→ Selected passage

_ _ _ _ _ _ _

When was the last time you learned something new that interested you? Maybe you wanted to learn something specific that would improve your life or maybe you decided to learn a new skill. Either way, you probably had fun learning something that you chose. As you were learning, did you give yourself a grade or wait for a test before continuing? Probably not. That sounds a little ridiculous. When we learn we are active. We explore, ask questions, reflect on our understanding, think about our thinking, assess our progress, and make adjustments as needed. Essentially we are actively practicing metacognition and often do not even realize it! John Spenser and A.J. Juliani (2017) explain self-assessment like this: “Assessment is everywhere. But it feels invisible because it’s less like a noun and more like a verb. In other words, assessment is something we do – not something we give and take” (p. 127). Self-assessment often comes naturally to an adult who is learning something of interest. So how do we go about teaching the life skill of self-assessment to our students? And how can self-assessment work in an online classroom?
Today, educators are being called to help empower students to own their learning through the experience of exploring, questioning, and interacting and to develop and transform their thinking so they can apply it to their daily lives. Educators are called to build classrooms that support deeper learning, are more student-centred, include flexibility, and prepare students for the future. Essentially, this would aid students to be metacognitive, to think about their thinking and how it has grown and changed them. When students begin to exercise self-assessment they put into practice authentic intrinsic learning.
So how can we empower our students to be metacognitive and self-assess? Whether in a brick and mortar school or in a digital learning environment, teachers need to be intentional at incorporating opportunities for students to participate in the self-assessment process. Here are some practical ways I have implemented self-assessment in my brick and mortar and online classroom over the years.
Model, Model, Model. Students love it when their teacher shares about his or her childhood, successes, and struggles. Why not model what you are learning in your live classes? By sharing your learning process you can model metacognition, how you overcome struggles, why failing can be positive, and how to move on and try again.
Data Notebooks. Have students keep a data notebook where they can visually keep track of goals, behaviours, and achievements. Use graphs, written goal setting, and checklists as well as online resources such as Google Forms, Kiddom, and Sown to Grow. Data notebooks provide students with specific individual information about their academic strengths and weaknesses and allow students to set and revise goals, reflect on struggles, and celebrate successes.

_ _ _ _ _ _ _

→ Dataset extract

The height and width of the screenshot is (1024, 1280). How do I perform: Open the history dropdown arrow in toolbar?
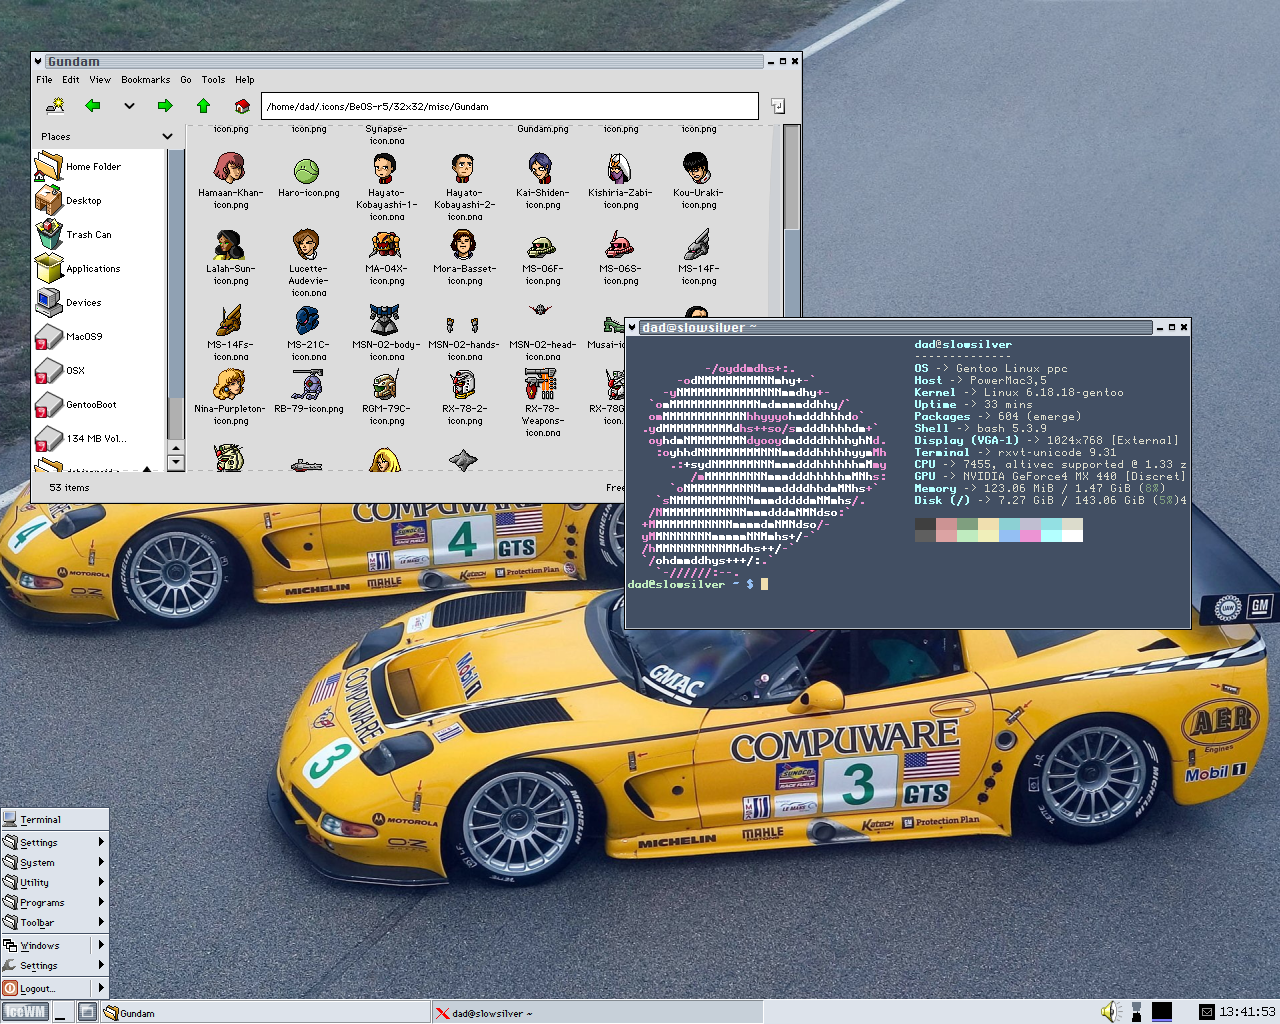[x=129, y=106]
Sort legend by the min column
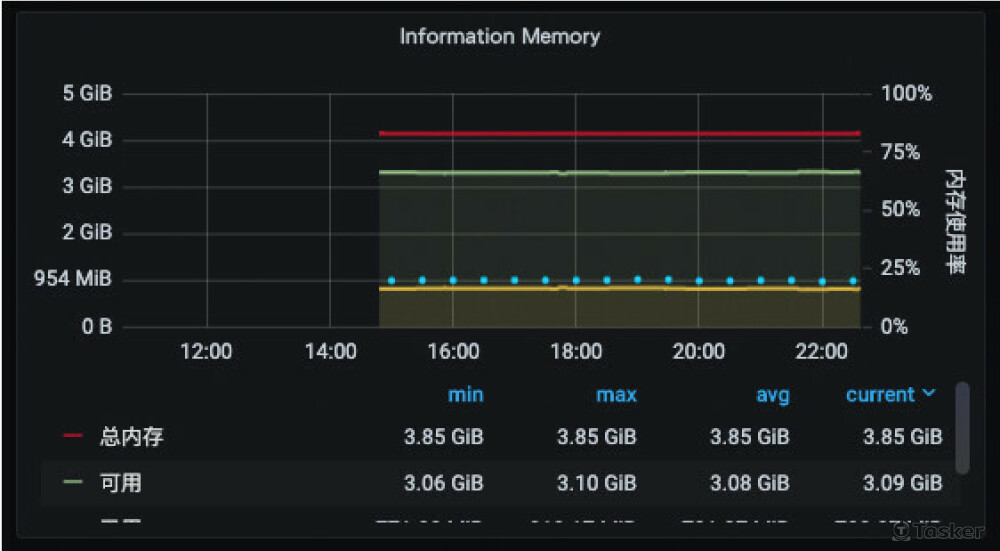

_ _ _ _ _ _ _

→ To be done
- A) Answer these from the passage on student self-assessment, one line each:
(i) According to Spenser and Juliani, assessment is less like a noun and more like what?
(ii) Which three online resources are suggested for data notebooks?
(iii) Under "Model, Model, Model," what do students love their teacher to share about?
- B) Extend the passage on student self-assessment with more paragraphs that follow on from its last one.

→ Per-task answers
- A)
(i) A verb.
(ii) Google Forms, Kiddom, and Sown to Grow.
(iii) The teacher's childhood, successes, and struggles.

- B)
Visuals and Written Reflections. Before beginning a unit, have students create a web of everything they know or think about the chosen topic. At the end of the unit have students use a different colour and come back and add to their web what they now know about the topic. The coloured web will give students a visual of their learning growth. It will also give them an opportunity to reflect on how their thinking has grown and changed. In an online setting, this is an intentional assignment I use to start and finish every unit so that students, parents, and teachers can see learning growth. Students can do this on paper and submit a scan of their assignment or use online resources, such as Coggle.it, Lucid Chart, or Popplet.
Rubrics. Twice a year I have my students fill out a self-assessment survey where they have the opportunity to reflect on how they are doing in areas such as communication, creative thinking, critical thinking, social responsibility, personal awareness and responsibility, and positive personality and cultural identity. Students are not only given opportunities to self-assess but are asked to reflect on how they can grow.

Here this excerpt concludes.